RAW DATA:
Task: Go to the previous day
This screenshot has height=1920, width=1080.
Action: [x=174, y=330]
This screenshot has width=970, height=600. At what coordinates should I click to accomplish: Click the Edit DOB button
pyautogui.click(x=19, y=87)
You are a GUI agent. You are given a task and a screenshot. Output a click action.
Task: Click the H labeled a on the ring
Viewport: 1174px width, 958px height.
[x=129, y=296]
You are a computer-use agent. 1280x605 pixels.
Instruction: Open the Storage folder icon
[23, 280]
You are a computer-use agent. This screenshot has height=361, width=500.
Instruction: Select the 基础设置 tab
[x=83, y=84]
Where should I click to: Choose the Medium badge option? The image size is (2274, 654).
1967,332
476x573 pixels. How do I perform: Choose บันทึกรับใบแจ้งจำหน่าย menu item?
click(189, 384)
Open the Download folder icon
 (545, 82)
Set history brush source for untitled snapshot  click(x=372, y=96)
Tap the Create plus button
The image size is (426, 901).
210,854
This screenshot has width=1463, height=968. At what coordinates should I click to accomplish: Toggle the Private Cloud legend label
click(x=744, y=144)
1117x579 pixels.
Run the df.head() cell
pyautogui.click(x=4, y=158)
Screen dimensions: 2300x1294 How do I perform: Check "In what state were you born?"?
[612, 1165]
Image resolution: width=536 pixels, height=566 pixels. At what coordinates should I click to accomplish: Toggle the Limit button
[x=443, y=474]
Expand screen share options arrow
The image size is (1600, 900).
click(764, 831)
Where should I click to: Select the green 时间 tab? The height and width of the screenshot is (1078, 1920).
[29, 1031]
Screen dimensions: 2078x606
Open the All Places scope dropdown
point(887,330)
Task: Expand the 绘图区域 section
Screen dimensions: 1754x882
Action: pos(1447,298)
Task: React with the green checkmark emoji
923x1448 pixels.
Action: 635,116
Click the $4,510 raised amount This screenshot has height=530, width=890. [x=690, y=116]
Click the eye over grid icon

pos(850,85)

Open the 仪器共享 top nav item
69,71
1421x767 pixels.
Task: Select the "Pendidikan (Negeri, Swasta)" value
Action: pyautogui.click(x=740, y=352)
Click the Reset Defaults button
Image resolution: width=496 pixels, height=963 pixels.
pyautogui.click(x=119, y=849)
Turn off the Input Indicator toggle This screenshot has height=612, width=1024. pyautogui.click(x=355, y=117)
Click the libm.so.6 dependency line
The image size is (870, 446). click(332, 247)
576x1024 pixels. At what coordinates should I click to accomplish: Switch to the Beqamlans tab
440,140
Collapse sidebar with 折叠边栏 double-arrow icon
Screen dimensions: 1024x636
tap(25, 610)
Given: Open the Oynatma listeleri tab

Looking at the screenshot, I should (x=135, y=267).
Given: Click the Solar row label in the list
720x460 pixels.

PROMPT: All the data above must be copied again. Leave nothing out.

YOUR SOLUTION:
Task: Go to the previous day
This screenshot has height=1920, width=1080.
Action: [x=174, y=330]
This screenshot has width=970, height=600. At what coordinates should I click to accomplish: Click the Edit DOB button
pyautogui.click(x=19, y=87)
You are a GUI agent. You are given a task and a screenshot. Output a click action.
Task: Click the H labeled a on the ring
Viewport: 1174px width, 958px height.
[x=129, y=296]
You are a computer-use agent. 1280x605 pixels.
Instruction: Open the Storage folder icon
[23, 280]
You are a computer-use agent. This screenshot has height=361, width=500.
Instruction: Select the 基础设置 tab
[x=83, y=84]
Where should I click to: Choose the Medium badge option? The image size is (2274, 654).
1967,332
476x573 pixels. How do I perform: Choose บันทึกรับใบแจ้งจำหน่าย menu item?
click(189, 384)
Open the Download folder icon
 (545, 82)
Set history brush source for untitled snapshot  click(x=372, y=96)
Tap the Create plus button
The image size is (426, 901).
210,854
This screenshot has width=1463, height=968. At what coordinates should I click to accomplish: Toggle the Private Cloud legend label
click(x=744, y=144)
1117x579 pixels.
Run the df.head() cell
pyautogui.click(x=4, y=158)
Screen dimensions: 2300x1294 How do I perform: Check "In what state were you born?"?
[612, 1165]
Image resolution: width=536 pixels, height=566 pixels. At what coordinates should I click to accomplish: Toggle the Limit button
[x=443, y=474]
Expand screen share options arrow
The image size is (1600, 900).
click(764, 831)
Where should I click to: Select the green 时间 tab? The height and width of the screenshot is (1078, 1920).
[29, 1031]
Screen dimensions: 2078x606
Open the All Places scope dropdown
point(887,330)
Task: Expand the 绘图区域 section
Screen dimensions: 1754x882
Action: pos(1447,298)
Task: React with the green checkmark emoji
923x1448 pixels.
Action: 635,116
Click the $4,510 raised amount This screenshot has height=530, width=890. [x=690, y=116]
Click the eye over grid icon

pos(850,85)

Open the 仪器共享 top nav item
69,71
1421x767 pixels.
Task: Select the "Pendidikan (Negeri, Swasta)" value
Action: pyautogui.click(x=740, y=352)
Click the Reset Defaults button
Image resolution: width=496 pixels, height=963 pixels.
pyautogui.click(x=119, y=849)
Turn off the Input Indicator toggle This screenshot has height=612, width=1024. pyautogui.click(x=355, y=117)
Click the libm.so.6 dependency line
The image size is (870, 446). click(332, 247)
576x1024 pixels. At what coordinates should I click to accomplish: Switch to the Beqamlans tab
440,140
Collapse sidebar with 折叠边栏 double-arrow icon
Screen dimensions: 1024x636
tap(25, 610)
Given: Open the Oynatma listeleri tab

Looking at the screenshot, I should (x=135, y=267).
Given: Click the Solar row label in the list
720x460 pixels.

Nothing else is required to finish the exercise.